Surely the extra people working produced more output (e.g. ~twice as many bugs fixed/year or ~twice as many new anti-cancer drugs/year). Supply of some things would remain constraint and their prices would be bidden up, but many others would have their supply increased and prices could even fall (e.g. due to capital costs spread over a larger number of units). We definitely have not ended up in the same position as before.

cousin_it
Sure, it's not the same position. Smartphones are getting cheaper. But how much do you spend on smartphones? The main argument is about things like housing and education, which don't seem to be getting cheaper.
seanflyon
You are equating basic competition with the tragedy of the commons. Even if it were a zero sum game (which it is not) it still would not be an example of the tragedy of the commons. The tragedy of the commons is when individuals have the option to consume, but do not have to bear the cost. They then choose to over-consume because they have no incentive not to. In your example the people who work 80 hours to afford a house, have to work 80, thus bearing the cost themselves.
RivieraKid
Not sure if I undertstand what was meant by "The only solution to competition" but I don't think competition is a problem.
None
None
avz
I think you're trying to solve a wrong problem. Work isn't a problem. Work is what propelled humanity to explore, understand and conquer the world around us. Human work is a requirement for the development of medicine, greener technologies, safer transportation and even space exploration and colonization.

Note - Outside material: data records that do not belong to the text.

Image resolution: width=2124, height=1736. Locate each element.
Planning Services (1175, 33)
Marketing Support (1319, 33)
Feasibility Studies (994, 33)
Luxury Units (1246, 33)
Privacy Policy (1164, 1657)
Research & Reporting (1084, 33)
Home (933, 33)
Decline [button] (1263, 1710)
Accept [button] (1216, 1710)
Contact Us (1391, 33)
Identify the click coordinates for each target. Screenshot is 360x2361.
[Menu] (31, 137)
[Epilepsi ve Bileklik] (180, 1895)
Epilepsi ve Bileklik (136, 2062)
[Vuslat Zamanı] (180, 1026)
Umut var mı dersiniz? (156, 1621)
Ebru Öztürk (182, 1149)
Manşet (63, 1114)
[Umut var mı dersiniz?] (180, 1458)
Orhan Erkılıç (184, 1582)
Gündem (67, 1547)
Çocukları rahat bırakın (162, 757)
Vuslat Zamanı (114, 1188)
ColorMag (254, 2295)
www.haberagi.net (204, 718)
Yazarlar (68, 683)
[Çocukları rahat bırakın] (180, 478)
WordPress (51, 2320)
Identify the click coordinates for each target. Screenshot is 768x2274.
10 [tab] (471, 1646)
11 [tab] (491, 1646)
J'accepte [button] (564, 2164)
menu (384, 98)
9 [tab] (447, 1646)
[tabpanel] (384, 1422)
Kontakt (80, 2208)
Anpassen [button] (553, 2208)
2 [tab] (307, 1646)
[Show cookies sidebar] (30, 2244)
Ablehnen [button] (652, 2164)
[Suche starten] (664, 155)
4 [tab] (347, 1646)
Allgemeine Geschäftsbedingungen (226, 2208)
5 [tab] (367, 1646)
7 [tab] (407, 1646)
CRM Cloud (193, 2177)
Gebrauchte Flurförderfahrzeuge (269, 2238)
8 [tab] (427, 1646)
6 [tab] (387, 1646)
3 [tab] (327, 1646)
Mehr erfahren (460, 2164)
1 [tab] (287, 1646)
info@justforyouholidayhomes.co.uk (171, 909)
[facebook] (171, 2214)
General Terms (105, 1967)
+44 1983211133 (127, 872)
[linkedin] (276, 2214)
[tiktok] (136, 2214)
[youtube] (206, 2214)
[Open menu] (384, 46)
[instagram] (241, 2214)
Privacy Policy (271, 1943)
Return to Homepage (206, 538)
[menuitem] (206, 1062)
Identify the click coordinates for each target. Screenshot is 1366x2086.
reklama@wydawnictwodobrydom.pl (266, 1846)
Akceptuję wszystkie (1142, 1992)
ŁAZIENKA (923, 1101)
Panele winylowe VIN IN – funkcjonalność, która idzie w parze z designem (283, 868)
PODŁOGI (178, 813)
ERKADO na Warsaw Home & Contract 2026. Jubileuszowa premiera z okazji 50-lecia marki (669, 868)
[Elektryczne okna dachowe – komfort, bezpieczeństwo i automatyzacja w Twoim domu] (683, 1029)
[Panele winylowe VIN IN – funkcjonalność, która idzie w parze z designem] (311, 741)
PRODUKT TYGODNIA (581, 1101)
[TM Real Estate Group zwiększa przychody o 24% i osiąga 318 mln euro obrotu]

If there are any problems about work, they are about making it more enjoyable, making good work more widely accessible and distributing the proceeds fairly.

waps
That is the exact problem with the 4 hour workday and other forms of part-time work. As I've heard many people describe part-time work : 40% of the pay for 80% of the work.

Until that changes, I would not expect part-time work to happen for anyone but really high up managers where such a trade may actually make sense.

Article calls out an interesting point by Elizabeth Warren.[1] In this country, it's extremely difficult to access the best schools without expensive housing. That encourages families to overextend and puts them at risk of bankruptcy.

There was a recent This American Life episode that demonstrated the human impact of our absurd system, where hyperlocal property taxes set school quality. I thought it was a particularly strong episode.[2]

[1] The Two Income Trap, http://www.amazon.com/The-Two-Income-Trap-Middle-Class-Paren... [2] This American Life #512, "House Rules" http://www.thisamericanlife.org/radio-archives/episode/512/h...

gohrt
Property taxes aren't the big factor they are made out to be.

School quality varies greatly even within a taxing district, yet still highly correlated to location of high-income people.

This is because wealthier neighborhoods have less street crime,

more parental involvement in children's education at home,

more parental involvement in schools,

children who in aggregate are better fit for school success (general health and safety, other factors),

teachers prefer to work with (and burn out more slowly with) better-behaved students.

The way around these issues would be to randomize school assignment (with residential schools (rare), or bussing (common, with its won set of complications)

tsotha
>In this country, it's extremely difficult to access the best schools without expensive housing.

Where is that not true?

HarryHirsch
There was a recent This American Life episode that demonstrated the human impact of our absurd system, where hyperlocal property taxes set school quality. I thought it was a particularly strong episode.

Oh yes. I remember my favorite bartender who after a divorce kept herself afloat working part-time retail and tending bar. There aren't many alternatives in nowhere rustbelt America. She rented an apartment that was in the only decent school district in town, all other schools were quite like juvie hall. About 75 % of her income must have gone to rent. When her youngest son had finished school she moved.

I cannot fault this decision, education is important, and when you are near minimum wage a support system is important. Moving to where the jobs are isn't the panacea it's made out to be on this website.